Чуть уклонившись в сторону, Громов насадил разъяренного боцмана на острие шпаги, легко и изящно, как ботаник — на иголку жука.
Хватая ртом воздух, словно выброшенная на берег рыба, несостоявшийся пиратский вожак мешком повалился на палубу, Андрей едва успел выдернуть из толстого брюха клинок — жалко было ломать, шпага добрая.
Вытащил, взмахнул — полетели вокруг мелкие брызги крови:
— Ну кто еще?
Матросы опасливо попятились, лишь хитрый шкипер Хименес все так же возился с сектантом, ни во что особо не ввязываясь.
Снова наступила гнетущая тишина, лишь слышно было, как поскрипывают снасти. И в этот момент из капитанской каюты донесся выстрел!
Потом — почти сразу — еще… и еще…
— За мной!
Обернувшись, Громов махнул шпагой своим и со всех ног бросился к каюте, едва не споткнувшись о валявшиеся перед распахнутой дверью трупы. Одному снесло полбашки, разметав по коридору мозги, другому разворотило грудь, из страшной кровавой раны торчали белые ребра, третий… на третьего лейтенант не взглянул, услыхав тоненький напряженный голос:
— А ну не входить! Выстрелю!
— Спокойно, Аньеза, свои.
Вбежав в каюту, Громов едва не расхохотался, увидев рядком уложенные на столе мушкеты — иначе б как же девчоночка смогла их удержать?

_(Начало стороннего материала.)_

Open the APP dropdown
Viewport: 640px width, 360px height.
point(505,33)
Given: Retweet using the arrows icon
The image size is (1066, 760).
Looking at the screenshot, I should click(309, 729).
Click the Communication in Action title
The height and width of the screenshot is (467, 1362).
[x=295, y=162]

— Я смотрю, ты тут даром времени не теряла. Отдачей не ушибло?
— Ушибло, — кивнула девушка. — Плечо очень болит, вон…
Она приспустила рубашку, и Громов ахнул, увидев огромный синяк, расплывавшийся на правом плечике Аньезы синей бесформенной кляксой.
— Ничего, девочка, главное — сама жива. Ага! Вот и наши!
В каюту, один за другим, вбежали оставшиеся соратники Андрея — Каменщик, Деревенщина, Мартин… Не хватало лишь Головешки Сильвио — но он сделал свой выбор.
— Быстро заряжайте мушкеты, — распорядился Громов, подходя к распахнутому окну. — Чуток негодяев подержим и уйдем без проблем. Слава богу, они забыли поднять на борт шлюпку.
— Они не забыли, — оторвался от мушкета Мартин. — Это шкипер приказал оставить шлюпку на привязи, я сам слышал. А боцман-то был против!
— Значит, шкипер… — Андрей ухмыльнулся. — Я всегда знал, что сеньор Хименес очень умный и расчетливый человек. Добился всего, чего хотел — получил и корабль, и команду, убрав сразу двух опасных конкурентов — боцмана и меня… Или у вас есть сомнения, кто будет здесь капитаном? Что ж, тем лучше! Скорее в шлюпку, друзья! Думаю, преследовать нас никто не станет.
Громов как в воду глядел — никаких действий против беглецов не предприняли: дали спокойно перебраться по канату в шлюпку, даже пару мушкетов с собой прихватить никто не препятствовал. А зачем? Капитан Альфонсо Хименес и так получал все, что хотел.
Дружно навалившись на весла, беглецы направили лодку к берегу, время от времени оглядываясь на казавшуюся непомерно высокой корму «Святой Эсмеральды». Серебряная луна, отражаясь в черной спокойной воде, безразлично взирала на бриг и плывущую к берегу шлюпку. Светало.
До наступления темноты путники успели пройти на север километров пятнадцать, больше просто не вышло — по пути отдыхали, охотились, даже как-то выкупались в ручье, и у подобного же ручья заночевали.
А утром обнаружили выставленного часового — Мартина, ему выпала очередь — лежащим связанным у догорающего костра! Мало того, рядом с ним, на корточках, сидел плечистый индеец в кожаных леггинсах, мокасинах и в украшенной бахромой оленьей куртке. Прическу его украшали перья какой-то птицы, а бесстрастная физиономия напоминала лицо югославского актера Гойко Митича — ну кого же еще-то?